No two seniors have the same health. As such, they need to consult health and wellness aging experts to get medical advice that is best suited to their needs. Such advice is easily accessible: if you can't consult a primary care doctor or gerontologist amid the ongoing physician shortage, you can approach geriatric nurse practitioners trained in improving senior health.
Because of age, it is also difficult for seniors to go to care facilities and get consultations. Fortunately, they can do this with telehealth, especially since California also has a nurse practitioner shortage. Telehealth guarantees seniors access to nurse practitioners even if there are none in their area. Nurse practitioners working remotely in Iowa who offer health and wellness treatments for aging can connect with California seniors to assess their health conditions and advise them on dealing with issues like hair loss or a lack of sleep. This way, seniors can easily practice preventive medicine and reap good health benefits.
One risk of aging is dementia or general memory loss. While this is considered normal for seniors, it can also harm their health when they forget to take medication or get lost in public. Luckily, brain exercises prevent this.
A cognitive scientist from California notes that though brain exercises don't guarantee the complete prevention of dementia, they can delay its progression. Brain exercises can range from playing intellectual games like chess to doing activities that stimulate learning. This includes learning a new language, engaging in art activities, completing complex crossword puzzles, or playing against more experienced players in a game of your choice.
Keeping a healthy diet
Eating a healthy diet keeps the body strong. Additionally, it helps manage chronic conditions like type 2 diabetes in older adults. Researchers from California discovered that diabetic patients who consulted a registered dietitian showed health improvements.
However, this doesn’t solely concern seniors with chronic conditions. Even healthy seniors should benefit from a diet that prevents diseases and keeps the body energized. They must include a variety of fruits and vegetables in their diet, as well as healthy carbohydrate and protein sources like brown rice and lean fish.

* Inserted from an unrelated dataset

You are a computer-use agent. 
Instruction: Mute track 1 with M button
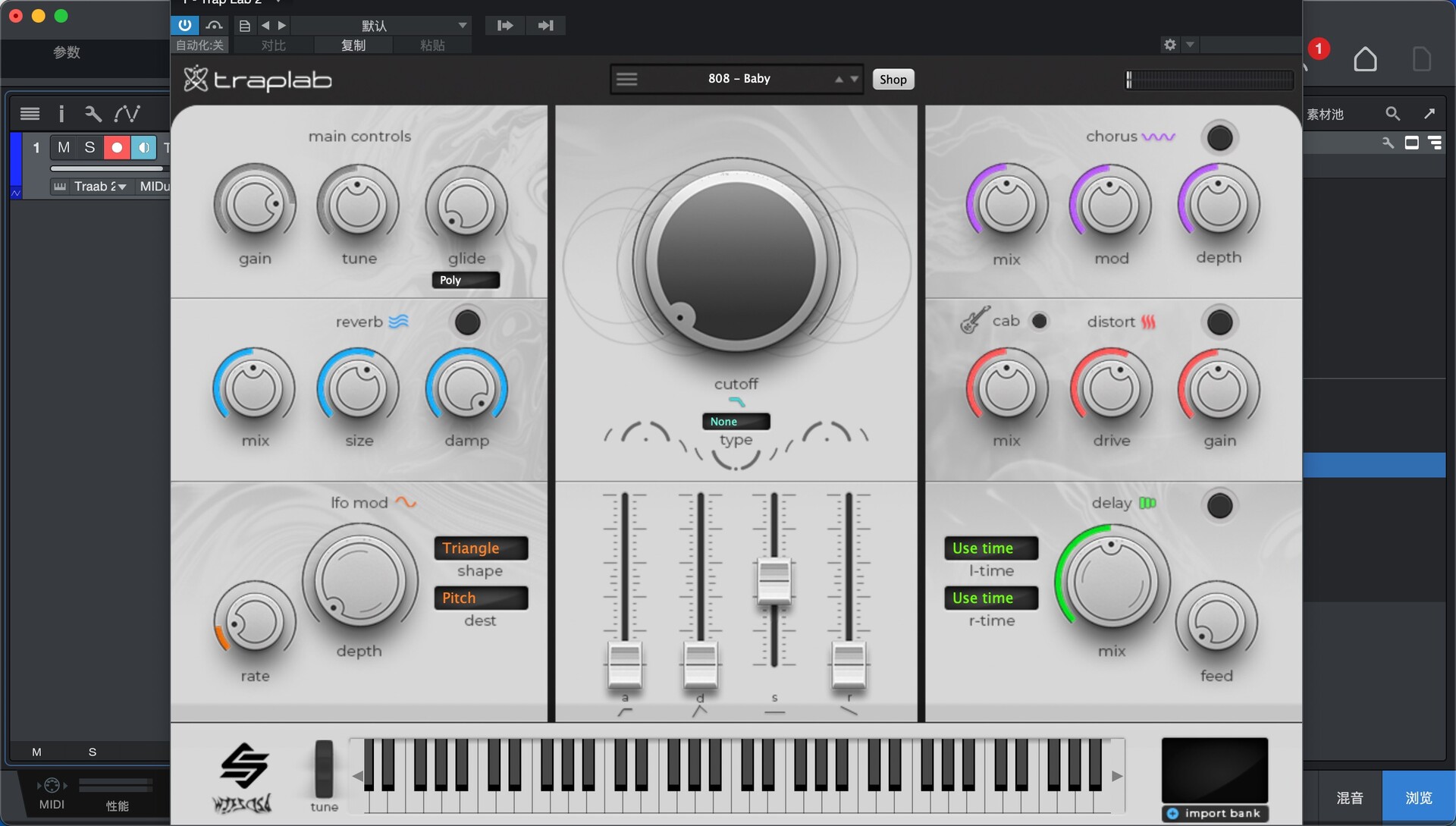pyautogui.click(x=64, y=147)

Spending time with loved ones
Social interactions keep older adults active. A 2019 article from The Journal of Gerontology found that seniors with higher levels of social activity experienced increased positive moods and physical activity. This is crucial because seniors tend to feel lonely due to the loss of or isolation from family. Spending time with others prevents this, decreasing their risk of developing anxiety, depression, and even heart disease. Even simply sharing a meal or taking a walk with loved ones can significantly improve a senior's health.
These healthy aging practices encourage better life quality. Engage in these habits to decrease the risk of diseases and live an enjoyable life.